Dispuestos a recibir una segunda parte más esparcida, la sala retoma el entusiasmo al saber que va a aproximarse a tendencias de rasgos nacionalistas explícitos, exentos en la longitud de la recepción precedente. Y como de poesía iba el asunto, la siguiente escucha no podía escapar de los tintes programáticos que bien explicaba el chelista de la agrupación, Álvaro Llorente, junto al resto de compañeros en el escenario. La Oración del torero, opus 34, de Joaquín Turina, tenía pase directo hacia los oídos de los oyentes al ser una de las partituras más interpretadas dentro de este género en la música española. Costumbrista y fuera de l’avant-garde, retrata una castiza escena de tauromaquia en la que el torero rinde cuentas ante el oratorio en el amargo desafío de jugarse la vida alrededor del ensordecedor bullicio popular que aclama su salida. Lejos de su originaria concepción como cuarteto de laúdes, la pieza transcurre libremente entre los cuatro instrumentos, que ayudan al espectador a imaginar cada cuadro al marcar con énfasis y, como era de esperar, las secciones más tradicionales de las volátiles secuencias patéticas que no hacen sino simular confrontación. Al final llega el silencio, en parte debido a un fallo al separar los movimientos internos en el diseño del programa, antes de que el público aclamara su merecida respuesta.

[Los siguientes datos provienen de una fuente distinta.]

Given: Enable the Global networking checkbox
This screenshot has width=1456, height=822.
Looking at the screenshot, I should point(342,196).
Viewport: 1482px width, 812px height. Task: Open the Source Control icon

Y si hablamos de impresiones, el programa se cerraba acorde con el estilo de aquel músico completo, que “todo lo que hizo lo hizo bien”. Eduardo Toldrá y sus miradas al Mediterráneo dieron luz musical a Vistas al mar, de nuevo casi un siglo atrás estrenadas por el cuarteto al que el propio músico regaló su tiempo. Es hora de que los intérpretes vistan y desnuden evocaciones pasadas a través de un inteligente armazón de ideas. Las lanzan al público, como se suele hacer con esta composición, al recitar entre cada una de sus partes los poemas de Joan Maragall que soportan la imaginación de todos los presentes. La descripción es intrínseca a los contrastes de las estampas que pretende retratar en sus contemplaciones. Fuera de excesivas interpretaciones literarias, el sólido viaje entre el mar y la luz, desde La ginesta altra vegada hasta Allà en les llunyanies, fluye entre el azul y dorado del auditorio al exhalar sus suaves líneas melódicas hacia un oído preparado para esta última audición. Con un vaporoso ambiente popular, la música se dirige hacia La mar estava alegre, sección que complace de manera lógica y exquisita la comunicación que circula inseparable al ideal del Cuarteto Bécquer, donde la elaboración y esencia de cada percepción ambiciona ir directa al espectador.

Aplausos, sonrisas, satisfacción. Uno no puede irse a casa indiferente y sin felicitar, por un lado, la promoción de un género que poco a poco va revitalizándose en nuestro país desde aquellos felices años de transición entre el siglo XIX y XX; y valorar, por otro, el empeño al intentar crear un público que asista específicamente a la escucha de este repertorio, tan insensiblemente desatendido que, por fin, nota a nota, consigue reintegrarse gracias al esfuerzo de unos pocos que desean con convicción liberar su más ignorada y oculta fascinación.